Following the Equator: A Journey around the World - Vol. 2

By Mark Twain | Go to book overview

CHAPTER XXI

She was not quite what you would call refined. She was not quite what you would call unrefined. She was the kind of person that keeps a parrot.

-- Pudd'nhead Wilson New Calendar

S O far as I am able to judge, nothing has been left undone, either by man or Nature, to make India the most extraordinary country that the sun visits on his round. Nothing seems to have been forgotten, nothing overlooked. Always, when you think you have come to the end of her tremendous specialties and have finished hanging tags upon her as the Land of the Thug, the Land of the Plague, the Land of Famine, the Land of Giant Illusions, the Land of Stupendous Mountains, and so forth, another specialty crops up and another tag is required.
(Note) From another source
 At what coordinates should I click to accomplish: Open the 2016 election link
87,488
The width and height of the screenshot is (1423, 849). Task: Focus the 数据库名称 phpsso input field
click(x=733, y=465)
I have been overlooking the fact that India is by an unapproachable supremacy--the Land of Murderous Wild Creatures. Perhaps it will be simplest to throw away the tags and generalize her with one all-comprehensive name, as the Land of Wonders.

For many years the British Indian Government has been trying to destroy the murderous wild creatures, and has spent a great deal of money in the effort. The annual official returns show that the undertaking is a difficult one.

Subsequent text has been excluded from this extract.